Tercero, y tal vez lo más importante, el único país de la UE en el que su Gobierno se ha dignado a consultar a sus ciudadanos directamente sobre el Tratado de Lisboa es precisamente Irlanda y, qué casualidad, los contribuyentes han decidido decir que no, para escándalo de los demás gobiernos y de los partidos mayoritarios. Vamos a ver. Si convocamos un referéndum será para dar un par de opciones a los votantes: sí y no. Si solamente nos sirve una de las respuestas, ¿para qué preguntar? Se ratifica por vía parlamentaria, como se va a hacer en España y en los otros 25 países, y listo. Así no hay problemas con la libre voluntad de los ciudadanos que a veces, la verdad, es un poco imprevisible y se sale por peteneras con respuestas extrañas, como este no irlandés al Tratado de Lisboa.
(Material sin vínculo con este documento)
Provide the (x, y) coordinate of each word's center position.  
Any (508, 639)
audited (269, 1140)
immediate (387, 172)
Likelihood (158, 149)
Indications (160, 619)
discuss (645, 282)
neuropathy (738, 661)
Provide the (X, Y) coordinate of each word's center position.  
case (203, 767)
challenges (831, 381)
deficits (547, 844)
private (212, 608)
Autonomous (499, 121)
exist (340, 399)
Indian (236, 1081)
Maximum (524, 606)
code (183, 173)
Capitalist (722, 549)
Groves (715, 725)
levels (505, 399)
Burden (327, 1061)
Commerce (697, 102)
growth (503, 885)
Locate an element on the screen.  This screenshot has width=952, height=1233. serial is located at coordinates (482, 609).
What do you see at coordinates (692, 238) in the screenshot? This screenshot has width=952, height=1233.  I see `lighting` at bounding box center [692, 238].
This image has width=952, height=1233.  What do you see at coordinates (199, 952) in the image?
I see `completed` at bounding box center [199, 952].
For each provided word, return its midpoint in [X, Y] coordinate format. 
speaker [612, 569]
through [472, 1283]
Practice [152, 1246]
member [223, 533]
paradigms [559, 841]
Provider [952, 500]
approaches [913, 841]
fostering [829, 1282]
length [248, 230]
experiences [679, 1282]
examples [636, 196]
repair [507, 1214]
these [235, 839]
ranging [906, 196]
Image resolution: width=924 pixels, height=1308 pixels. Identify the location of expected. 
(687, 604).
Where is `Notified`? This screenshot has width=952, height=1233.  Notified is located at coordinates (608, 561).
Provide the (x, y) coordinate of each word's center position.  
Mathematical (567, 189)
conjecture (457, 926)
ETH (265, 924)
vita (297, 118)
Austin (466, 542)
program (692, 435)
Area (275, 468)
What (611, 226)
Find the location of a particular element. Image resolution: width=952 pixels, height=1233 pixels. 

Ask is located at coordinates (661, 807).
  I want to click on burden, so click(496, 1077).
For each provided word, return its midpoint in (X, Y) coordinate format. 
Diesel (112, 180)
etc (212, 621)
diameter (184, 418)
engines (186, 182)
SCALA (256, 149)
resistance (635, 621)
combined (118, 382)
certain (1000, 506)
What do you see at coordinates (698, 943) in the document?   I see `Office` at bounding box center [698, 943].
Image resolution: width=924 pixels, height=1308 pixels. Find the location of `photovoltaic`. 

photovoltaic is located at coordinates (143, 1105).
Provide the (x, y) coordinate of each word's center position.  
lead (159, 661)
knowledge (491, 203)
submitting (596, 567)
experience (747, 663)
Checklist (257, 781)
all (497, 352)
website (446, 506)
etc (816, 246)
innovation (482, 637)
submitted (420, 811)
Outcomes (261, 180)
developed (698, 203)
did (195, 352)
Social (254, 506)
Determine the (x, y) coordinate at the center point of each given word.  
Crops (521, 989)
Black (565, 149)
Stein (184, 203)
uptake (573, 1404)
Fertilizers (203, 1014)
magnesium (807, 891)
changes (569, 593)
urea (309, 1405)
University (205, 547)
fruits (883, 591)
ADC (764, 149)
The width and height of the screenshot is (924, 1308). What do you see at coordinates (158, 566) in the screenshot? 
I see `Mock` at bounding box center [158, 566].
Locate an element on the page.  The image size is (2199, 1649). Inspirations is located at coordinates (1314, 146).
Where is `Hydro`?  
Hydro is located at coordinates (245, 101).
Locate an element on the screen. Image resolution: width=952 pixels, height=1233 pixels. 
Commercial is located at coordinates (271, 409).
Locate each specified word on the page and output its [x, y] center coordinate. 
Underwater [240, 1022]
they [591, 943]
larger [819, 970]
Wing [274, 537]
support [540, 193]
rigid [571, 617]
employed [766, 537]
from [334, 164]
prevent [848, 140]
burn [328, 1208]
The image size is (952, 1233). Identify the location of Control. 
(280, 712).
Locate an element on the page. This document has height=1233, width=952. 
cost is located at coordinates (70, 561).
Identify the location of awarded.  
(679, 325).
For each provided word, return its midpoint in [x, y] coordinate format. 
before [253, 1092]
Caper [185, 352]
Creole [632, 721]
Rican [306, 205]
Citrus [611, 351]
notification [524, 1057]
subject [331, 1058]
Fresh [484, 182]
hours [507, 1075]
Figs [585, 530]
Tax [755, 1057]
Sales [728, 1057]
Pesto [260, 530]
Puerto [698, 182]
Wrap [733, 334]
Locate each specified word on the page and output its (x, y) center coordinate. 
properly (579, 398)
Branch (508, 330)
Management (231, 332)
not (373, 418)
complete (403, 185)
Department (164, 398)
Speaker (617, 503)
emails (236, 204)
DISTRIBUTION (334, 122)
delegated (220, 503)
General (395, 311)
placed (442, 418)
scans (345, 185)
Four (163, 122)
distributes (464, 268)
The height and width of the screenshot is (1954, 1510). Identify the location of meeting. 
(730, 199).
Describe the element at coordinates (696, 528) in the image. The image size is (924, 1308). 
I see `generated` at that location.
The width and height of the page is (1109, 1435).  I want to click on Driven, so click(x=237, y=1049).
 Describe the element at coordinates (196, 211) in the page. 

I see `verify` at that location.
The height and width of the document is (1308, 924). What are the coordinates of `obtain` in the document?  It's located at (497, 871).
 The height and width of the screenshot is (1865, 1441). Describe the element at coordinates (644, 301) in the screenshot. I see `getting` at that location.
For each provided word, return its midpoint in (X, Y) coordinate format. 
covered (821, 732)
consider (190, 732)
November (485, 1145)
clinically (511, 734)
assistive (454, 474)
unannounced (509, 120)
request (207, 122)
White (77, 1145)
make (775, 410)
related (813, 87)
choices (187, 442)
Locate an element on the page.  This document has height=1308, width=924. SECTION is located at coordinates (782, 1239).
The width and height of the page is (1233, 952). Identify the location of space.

Cuarto. Si al final, independientemente de lo que han decidido libremente los irlandeses, se va a seguir adelante con el proceso, ¿alguien me puede explicar para qué se ha preguntado a los ciudadanos?
Y cinco. Que conste que el menda, que entre 1993 y 1994 fue becario del programa Erasmus en la University College de Dublín, Irlanda, es un europeísta convencido, totalmente a favor de avanzar en la unión política del continente. Sí, a mí también me habría gustado que los inquilinos de Eire hubiesen votado sí a Lisboa. Pero defiendo el derecho de los demás a discrepar de mi opinión, el sacrosanto derecho a votar libremente lo que a uno le dé la gana y por el motivo que a uno le dé le gana. Y, por favor, sólo pido un poquito de coherencia a los políticos, que no nos traten de timar como trileros, porque lo que pasa luego es que los ciudadanos, cabreados, aprovechan cualquier consulta aparentemente insustancial, como este referéndum, para darle una patada en el culo a su Gobierno aunque, desafortunadamente, la patada acaba en un trasero ajeno. En este caso, en las nalgas de Bruselas.